Hablando así, avanzaban a buen paso. Varias veces algunos grupos los miraron con desconfianza, al observar que no llevaban cruces ni brazales, pero la mayor parte se apartaban prudentemente, pues los dos tenían traza de saber defenderse bien.
En todos los tiempos se ha observado que nadie es tan cobarde como los asesinos.
A medida que iban entrando en París, su marcha se hacía más difícil.
—Gritad ¡viva la misa! —exclamó de pronto una voz ante ellos.
Una especie de animal salvaje, con las mangas recogidas y los brazos rojos de sangre, les interceptaba el paso acompañado de cinco o seis hombres.
Los Pardaillán se detuvieron.
—Gritad ¡viva el Papa! —dijo otro.
El caballero levantó el puño sin decir palabra y lo descargó en la sien del hombre, que cayó como una masa inerte.
—Llévale eso al Papa —dijo el viejo Pardaillán.
La patrulla, pasado el primer instante de asombro, empezó a perseguirlos amenazándolos furiosamente.
—Carguemos —dijo el viejo.
Precipitáronse entonces sobre los que gritaban y muy pronto cayeron dos de ellos, mientras los demás echaban a correr gritando:
—¡Socorro! ¡Allí hay dos hugonotes!
Cuando regresaron, los dos Pardaillán estaban lejos. Corrían sin detenerse saltando los cadáveres y dando, de vez en cuando, algún rodeo para evitar un grupo ocupado en incendiar una casa; corrían asombrados en extremo y casi doliéndoles la cabeza a fuerza de oír el incesante y ruidoso campaneo y las numerosas detonaciones de las armas de fuego. Corrían daga en mano atacando todo lo que les impedía el paso, y sin decir una palabra.
Y así fue como llegaron al palacio de Coligny a las cuatro de la mañana.
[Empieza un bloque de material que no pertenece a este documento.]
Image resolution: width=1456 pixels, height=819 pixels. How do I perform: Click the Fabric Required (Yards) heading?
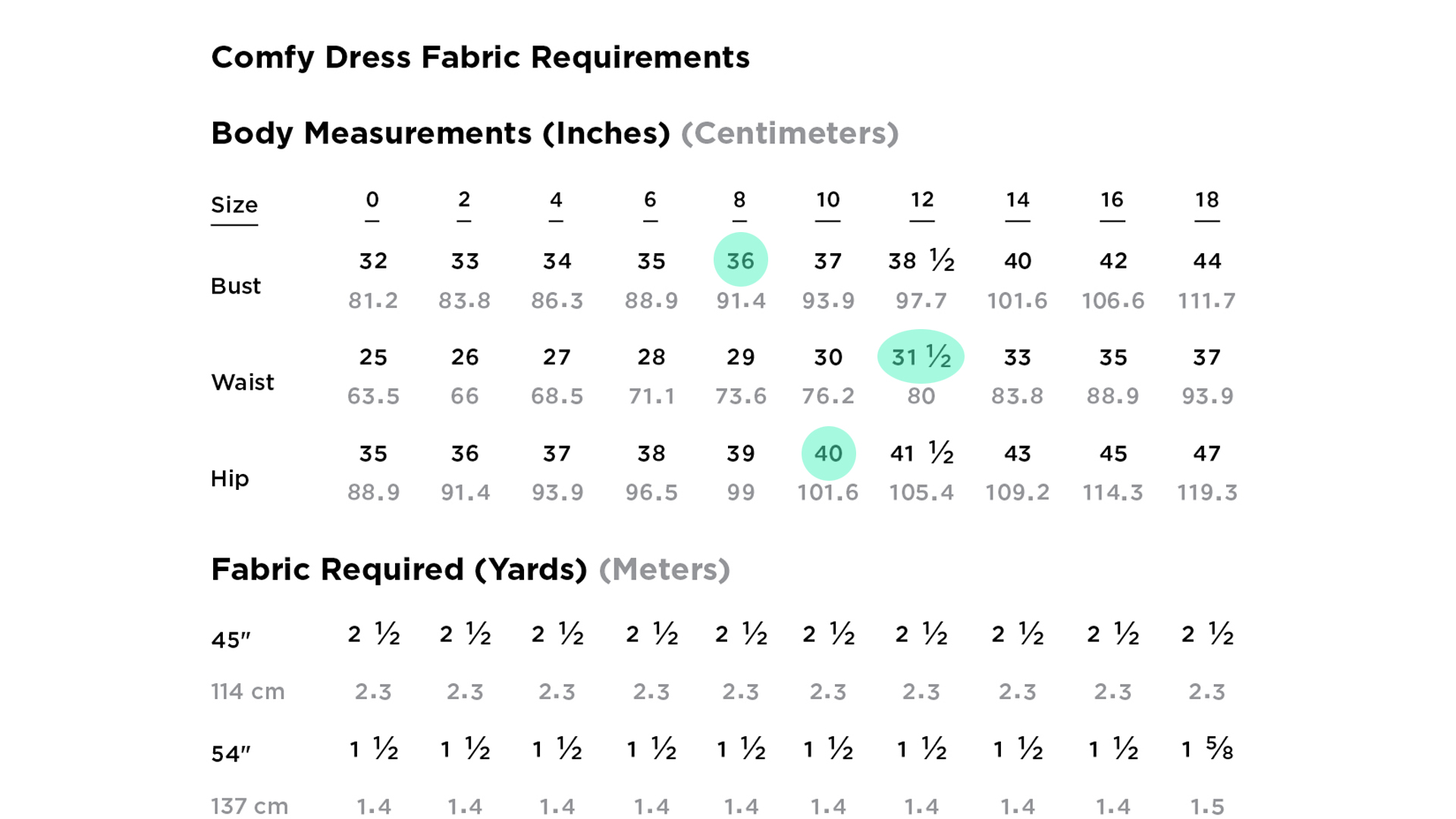click(399, 570)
Enorme multitud llenaba la calle de Bethisy. Precipitáronse hacia ella y consiguieron franquear el paso. Tal vez los tomaron por católicos furiosos. La puerta del palacio estaba abierta de par en par y el patio lleno de gentes de armas que gritaban:
—¡A saco, a saco!
Entraron y, por fin, no sin grandes esfuerzos, llegaron al centro del patio horrorizados y llenos de furiosa indignación. Cuando miraban a su alrededor, encolerizados, una voz de hombre que dominaba el tumulto gritó:
—Bemia, Bemia, ¿estás listo?
Y reconocieron al duque de Guisa que levantaba la cabeza hacia las ventanas del palacio.